Good sleep duration and extracurricular
activities were also associated with better mental health. In fact, physical
activity may improve sleep quality, which is closely linked to mental health.
In addition, on a 2017 study on European adolescents, it was found that there
was a clear association between more frequent physical activity and lower
levels of depression and anxiety, but the most significant difference was
between the least active group (active for 60 minutes or more on zero to three
of the past 14 days) and the somewhat active group (four to seven of the past
14 days). The most active group (eight to 14 of the past 14 days) had the
highest levels of well-being and the lowest levels of depression and anxiety,
though within that group, daily activity conferred no special benefit.
The cross-sectional studies that show an
association between exercise and better mental health cannot actually show
causality, and being depressed or otherwise affected by mental health problems
might stop a person from exercising.
“When you look at populations with mental health issues, they typically have low physical activity or exercise,” Dr. Zhu said. In adults, those populations also typically have high levels of obesity and cardiovascular health problems, he said.
“When you look at populations with mental health issues, they typically have low physical activity or exercise,” Dr. Zhu said. In adults, those populations also typically have high levels of obesity and cardiovascular health problems, he said.

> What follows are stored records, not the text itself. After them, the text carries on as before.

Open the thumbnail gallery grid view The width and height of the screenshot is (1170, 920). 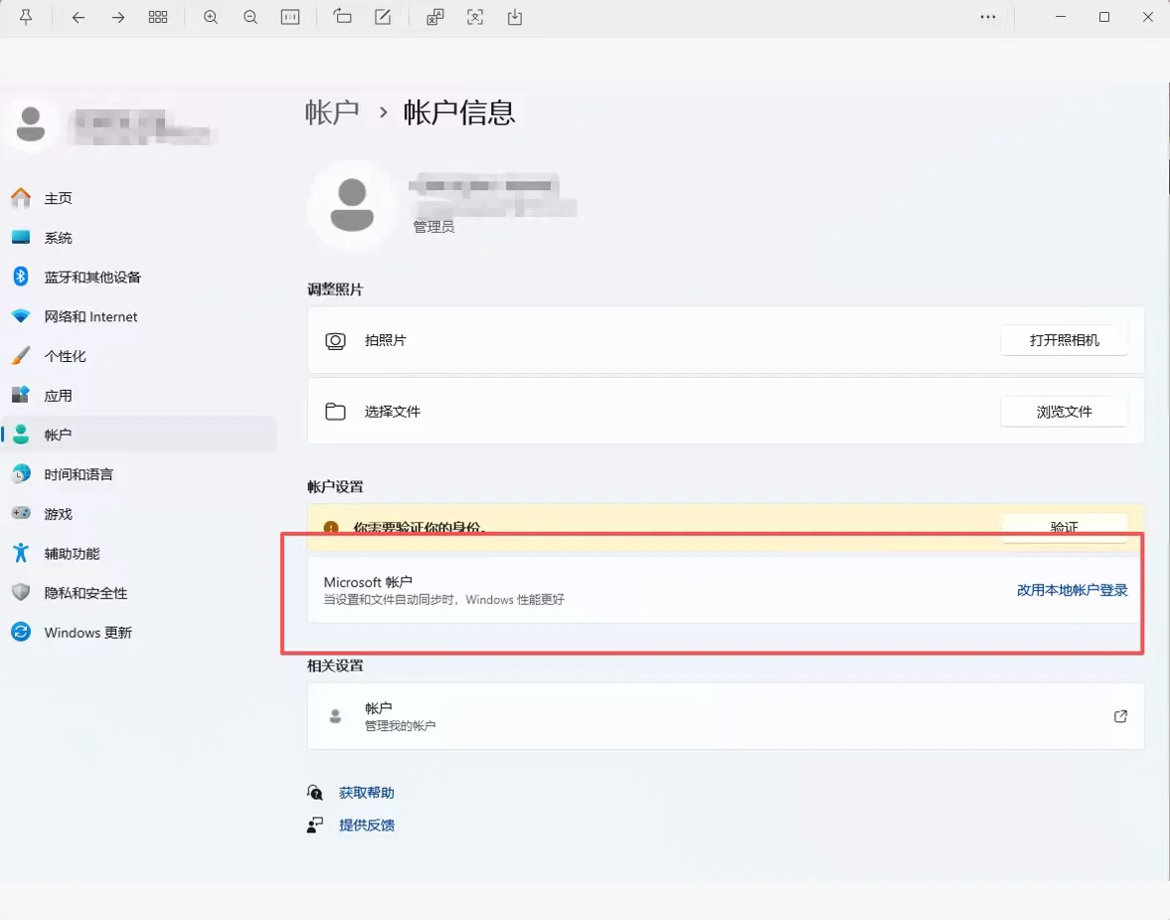coord(158,17)
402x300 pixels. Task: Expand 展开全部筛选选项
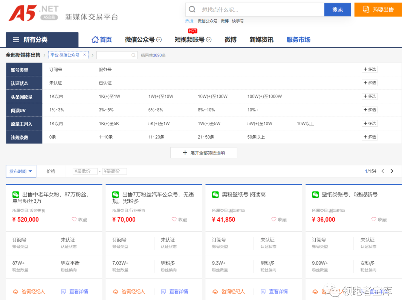(203, 153)
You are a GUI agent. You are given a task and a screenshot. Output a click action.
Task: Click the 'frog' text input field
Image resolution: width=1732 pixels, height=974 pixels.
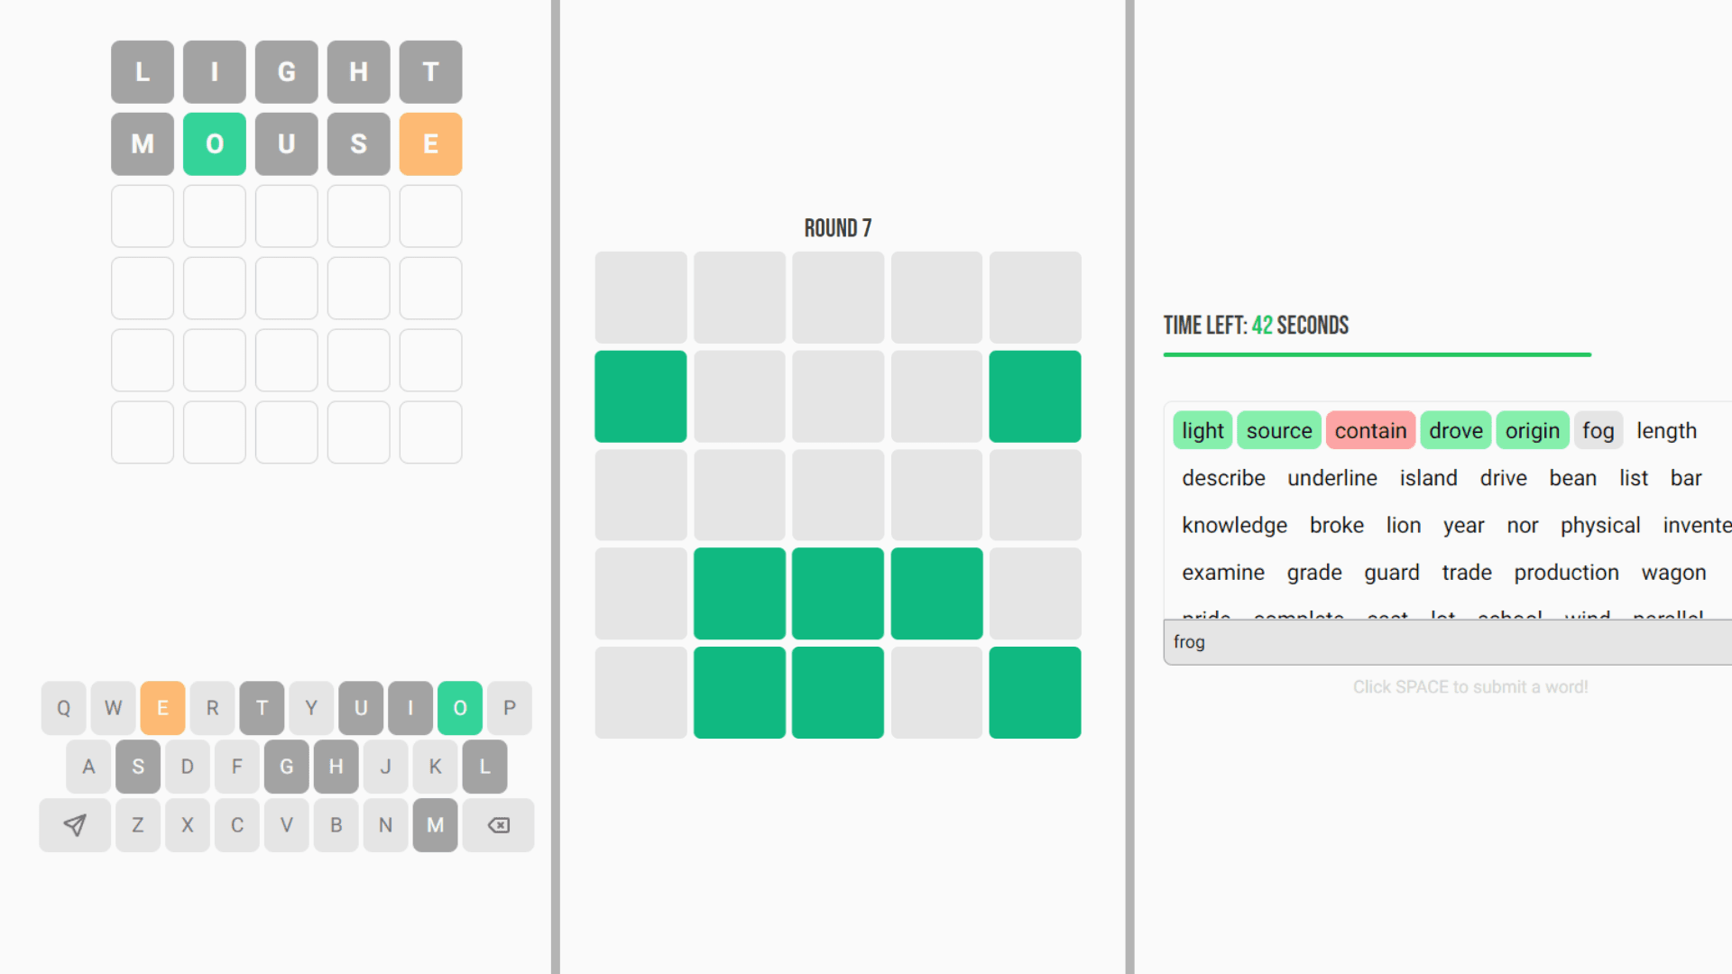click(1443, 641)
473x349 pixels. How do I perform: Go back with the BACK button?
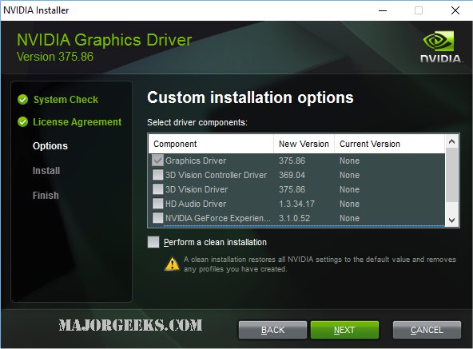click(x=272, y=330)
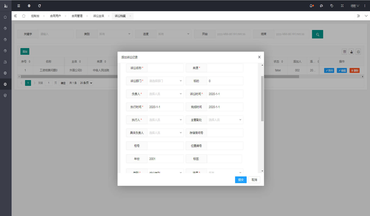Click the shield icon in left sidebar

(x=5, y=95)
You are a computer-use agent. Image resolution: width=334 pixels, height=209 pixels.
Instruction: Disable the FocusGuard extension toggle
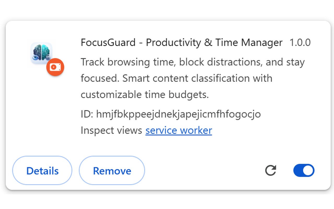[x=304, y=171]
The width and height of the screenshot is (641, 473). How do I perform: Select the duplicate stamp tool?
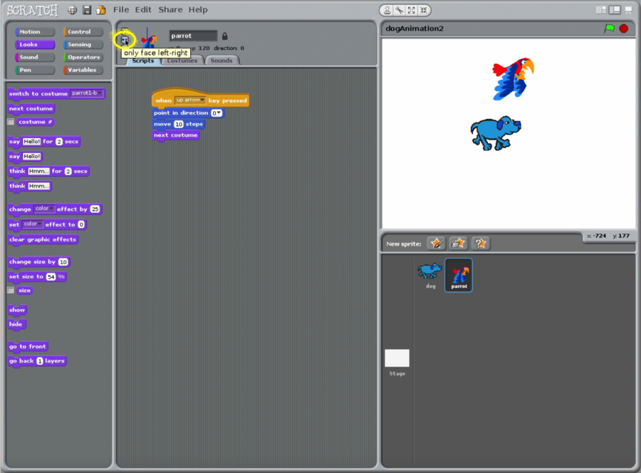point(387,11)
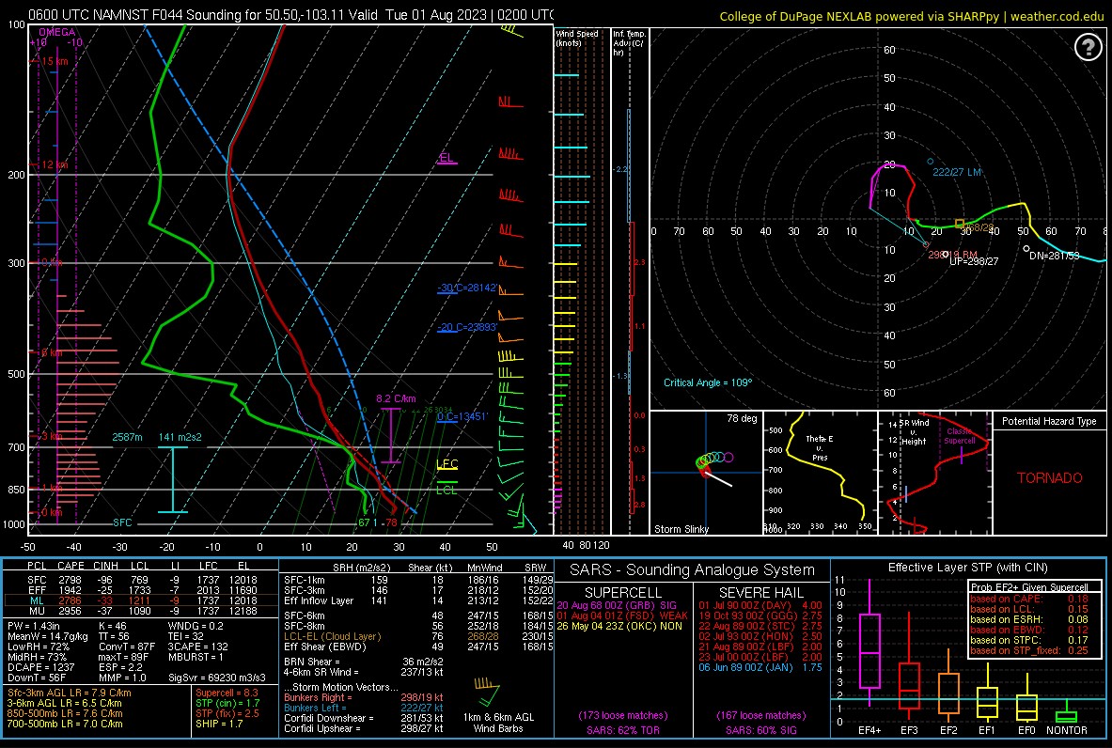This screenshot has height=748, width=1112.
Task: Click the TORNADO potential hazard type label
Action: (x=1050, y=478)
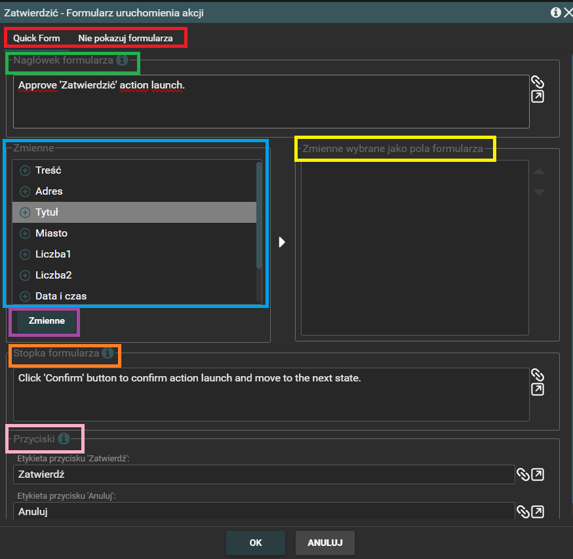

A 2019 review cited a number of possible
ways exercise may affect depression, including biological mechanisms like
stimulation of neurological pathways and processes, and reducing inflammation,
but also that “exercise promotes self-esteem, social support and
self-efficacy.”
“Moderate activity of any kind, getting
out and doing something, is associated with improvements, lower levels of depressive symptoms, lower levels of anxiety, better well-being,” Dr. McMahon, a research fellow at the National Suicide Research Foundation and the School of Public Health, University College Cork in Ireland, said.